ページ
· · · · ·
同社はこれまで介護施設向けにオンライン観光を生配信してきた。「施設でのレクリエーションの時間を活用できる」(同社の栗原茂行社長)ため、引き合いは強く、月に5~6本を配信してきた。

一方、介護施設向けでは平日の午後2~3時など配信できる時間帯が限られ、効率よく開催することが難しかった。在宅の高齢者向けであればさまざまな時間帯に番組を設定することができ、配信本数を増やすなどより多くの視聴者獲得につながる。

ライブ配信やアーカイブも楽しめるようにする
1回の配信のためには撮影や人件費など多くの経費がかかる。在宅の高齢者まで販路を広げることができれば、撮影終了後に次の観光地に移動し、別のオンライン観光を配信することも可能になる。

栗原社長は今期の売上高を約2億円(22年12月期)と見込むが、市場規模の拡大を踏まえ、25年ごろをめどに10億円への増収も可能とみる。

在宅向けに販路を拡大するため、東京トラベルパートナーズはスタートアップの支援団体である関西イノベーションセンター(大阪市)と連携している。実証実験に向けて在阪企業を仲介してもらうなど連携を進めてきた。
· · · · ·
データセット資料
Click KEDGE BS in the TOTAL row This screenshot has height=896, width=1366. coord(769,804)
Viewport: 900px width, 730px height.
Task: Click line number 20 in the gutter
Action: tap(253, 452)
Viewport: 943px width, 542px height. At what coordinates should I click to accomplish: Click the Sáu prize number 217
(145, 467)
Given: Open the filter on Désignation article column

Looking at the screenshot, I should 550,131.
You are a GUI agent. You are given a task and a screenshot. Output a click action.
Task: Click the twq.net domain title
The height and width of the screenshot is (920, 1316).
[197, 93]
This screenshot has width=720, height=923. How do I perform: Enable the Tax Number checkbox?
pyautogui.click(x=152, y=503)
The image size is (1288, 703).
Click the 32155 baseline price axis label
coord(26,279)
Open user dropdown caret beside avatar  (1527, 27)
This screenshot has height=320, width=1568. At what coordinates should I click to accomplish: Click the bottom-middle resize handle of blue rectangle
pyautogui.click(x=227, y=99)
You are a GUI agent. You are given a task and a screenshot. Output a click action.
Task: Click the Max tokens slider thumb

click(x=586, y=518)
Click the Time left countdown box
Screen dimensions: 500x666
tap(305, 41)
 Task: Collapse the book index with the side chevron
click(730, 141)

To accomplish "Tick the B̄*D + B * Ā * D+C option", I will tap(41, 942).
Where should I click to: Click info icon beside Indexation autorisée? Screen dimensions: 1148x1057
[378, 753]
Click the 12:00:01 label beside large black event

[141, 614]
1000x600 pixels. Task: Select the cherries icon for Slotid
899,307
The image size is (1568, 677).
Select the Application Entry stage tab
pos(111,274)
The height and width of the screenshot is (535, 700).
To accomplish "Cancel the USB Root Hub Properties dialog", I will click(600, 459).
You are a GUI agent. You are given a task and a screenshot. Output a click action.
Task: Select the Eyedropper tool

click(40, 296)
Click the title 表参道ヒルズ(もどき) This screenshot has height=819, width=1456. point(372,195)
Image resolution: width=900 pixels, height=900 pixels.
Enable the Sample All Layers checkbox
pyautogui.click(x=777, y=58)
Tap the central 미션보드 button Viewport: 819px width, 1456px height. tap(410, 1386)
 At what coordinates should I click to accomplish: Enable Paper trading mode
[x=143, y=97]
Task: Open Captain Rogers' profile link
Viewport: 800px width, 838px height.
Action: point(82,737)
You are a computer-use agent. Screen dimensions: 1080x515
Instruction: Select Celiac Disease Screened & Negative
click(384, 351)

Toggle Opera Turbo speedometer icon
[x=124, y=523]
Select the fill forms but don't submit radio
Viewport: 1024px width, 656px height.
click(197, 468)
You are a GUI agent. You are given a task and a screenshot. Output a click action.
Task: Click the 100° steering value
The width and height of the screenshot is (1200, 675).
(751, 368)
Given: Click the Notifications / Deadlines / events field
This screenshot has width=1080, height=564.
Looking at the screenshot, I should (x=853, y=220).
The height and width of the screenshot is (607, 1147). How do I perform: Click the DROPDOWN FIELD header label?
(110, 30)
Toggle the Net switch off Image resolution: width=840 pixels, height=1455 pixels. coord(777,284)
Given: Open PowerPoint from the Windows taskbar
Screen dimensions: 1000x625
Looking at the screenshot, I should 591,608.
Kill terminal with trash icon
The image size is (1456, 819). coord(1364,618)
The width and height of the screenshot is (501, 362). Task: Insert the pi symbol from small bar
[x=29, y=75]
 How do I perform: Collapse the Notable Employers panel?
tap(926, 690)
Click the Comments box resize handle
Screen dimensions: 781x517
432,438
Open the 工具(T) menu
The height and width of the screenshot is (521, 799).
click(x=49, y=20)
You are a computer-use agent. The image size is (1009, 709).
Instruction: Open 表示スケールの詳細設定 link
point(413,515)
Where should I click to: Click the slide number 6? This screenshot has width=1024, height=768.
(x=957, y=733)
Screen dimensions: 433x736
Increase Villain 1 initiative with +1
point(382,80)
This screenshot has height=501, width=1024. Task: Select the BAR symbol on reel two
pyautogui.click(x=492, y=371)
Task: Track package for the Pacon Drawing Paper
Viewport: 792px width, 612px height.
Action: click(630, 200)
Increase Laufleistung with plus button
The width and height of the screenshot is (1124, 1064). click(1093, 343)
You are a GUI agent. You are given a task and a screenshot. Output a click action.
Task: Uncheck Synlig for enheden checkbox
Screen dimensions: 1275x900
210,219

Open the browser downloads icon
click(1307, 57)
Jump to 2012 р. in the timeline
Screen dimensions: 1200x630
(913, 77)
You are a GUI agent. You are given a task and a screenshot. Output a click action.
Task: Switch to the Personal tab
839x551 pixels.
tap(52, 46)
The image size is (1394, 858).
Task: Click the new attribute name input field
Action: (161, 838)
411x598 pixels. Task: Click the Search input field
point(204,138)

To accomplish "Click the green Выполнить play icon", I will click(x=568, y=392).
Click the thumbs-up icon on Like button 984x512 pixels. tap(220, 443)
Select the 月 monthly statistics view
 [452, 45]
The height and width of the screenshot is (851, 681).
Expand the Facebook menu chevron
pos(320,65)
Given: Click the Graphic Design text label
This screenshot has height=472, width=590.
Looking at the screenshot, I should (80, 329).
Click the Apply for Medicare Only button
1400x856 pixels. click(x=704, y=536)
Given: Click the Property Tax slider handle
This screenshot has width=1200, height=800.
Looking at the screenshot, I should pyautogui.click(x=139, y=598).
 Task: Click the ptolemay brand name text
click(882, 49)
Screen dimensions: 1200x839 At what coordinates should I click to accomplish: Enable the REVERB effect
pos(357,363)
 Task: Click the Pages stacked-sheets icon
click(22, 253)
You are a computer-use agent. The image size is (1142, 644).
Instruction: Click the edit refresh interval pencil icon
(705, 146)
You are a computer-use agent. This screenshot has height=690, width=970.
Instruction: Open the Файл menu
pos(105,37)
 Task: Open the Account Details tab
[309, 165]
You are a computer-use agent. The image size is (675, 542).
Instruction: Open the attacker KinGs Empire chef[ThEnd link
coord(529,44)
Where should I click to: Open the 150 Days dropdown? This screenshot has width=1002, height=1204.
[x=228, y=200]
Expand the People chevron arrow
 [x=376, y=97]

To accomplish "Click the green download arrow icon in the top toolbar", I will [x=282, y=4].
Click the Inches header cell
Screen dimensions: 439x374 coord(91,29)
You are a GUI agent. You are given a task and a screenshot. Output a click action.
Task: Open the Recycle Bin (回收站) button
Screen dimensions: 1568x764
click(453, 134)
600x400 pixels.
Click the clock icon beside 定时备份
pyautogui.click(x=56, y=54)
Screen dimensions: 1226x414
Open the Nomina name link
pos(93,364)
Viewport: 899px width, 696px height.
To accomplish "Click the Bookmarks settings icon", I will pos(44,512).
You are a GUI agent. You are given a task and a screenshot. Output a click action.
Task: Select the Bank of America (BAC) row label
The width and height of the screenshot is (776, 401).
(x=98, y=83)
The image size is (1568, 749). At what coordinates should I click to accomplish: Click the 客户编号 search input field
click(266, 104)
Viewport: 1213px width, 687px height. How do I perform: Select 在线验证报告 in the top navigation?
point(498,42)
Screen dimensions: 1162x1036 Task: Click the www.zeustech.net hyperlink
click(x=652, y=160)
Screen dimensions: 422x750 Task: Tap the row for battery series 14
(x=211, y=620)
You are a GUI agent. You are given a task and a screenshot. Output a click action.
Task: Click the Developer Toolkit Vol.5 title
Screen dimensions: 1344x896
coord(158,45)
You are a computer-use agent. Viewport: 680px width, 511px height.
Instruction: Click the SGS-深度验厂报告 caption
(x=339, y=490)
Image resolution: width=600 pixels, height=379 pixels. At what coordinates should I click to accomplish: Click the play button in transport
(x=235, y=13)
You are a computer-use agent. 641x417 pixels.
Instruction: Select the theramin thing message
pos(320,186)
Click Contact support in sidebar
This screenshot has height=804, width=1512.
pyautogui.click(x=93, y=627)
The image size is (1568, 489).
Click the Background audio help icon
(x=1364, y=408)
· · · · ·
設定課題 1
オンライン観光に関する本文から、算用数字を含む語句を出現順にすべて抜き出し、列挙せよ。
設定課題 2
オンライン観光に関する本文について、次の問いに答えよ。
(a) 介護施設向けの配信時間帯の例として挙げられているのはいつか。
(b) 在宅向けの販路拡大のために東京トラベルパートナーズが連携している団体はどこか。
(c) 栗原社長が見込む今期の売上高はいくらか。
設定課題 3
オンライン観光事業についての本文を、最後の文の後から書き進めよ。

解答 1
- 月に5~6本
- 午後2~3時
- 1回
- 約2億円
- 22年12月期
- 25年ごろ
- 10億円

解答 2
(a) 平日の午後2~3時
(b) 関西イノベーションセンター(大阪市)
(c) 約2億円(22年12月期)

解答 3
オンライン観光ではツアーガイドとチャット上で質問をやり取りすることもできる。文字入力に慣れない高齢者のために、音声入力ができる機器を住友電気工業が開発した。配信はテレビやタブレット端末を想定している。たとえば、CATVの加入者が追加料金を支払えばいつでもオンライン観光を見ることができるようにするなど、事前予約が不要でいつでも楽しめるようにしたい考えだ。

大手旅行代理店もオンライン観光を強化しているが、操作に慣れていない高齢者はツアーの進行に追いつけないケースもある。栗原社長は「高齢者向けに特化し、観光のバリアフリー化を目指す」と話している。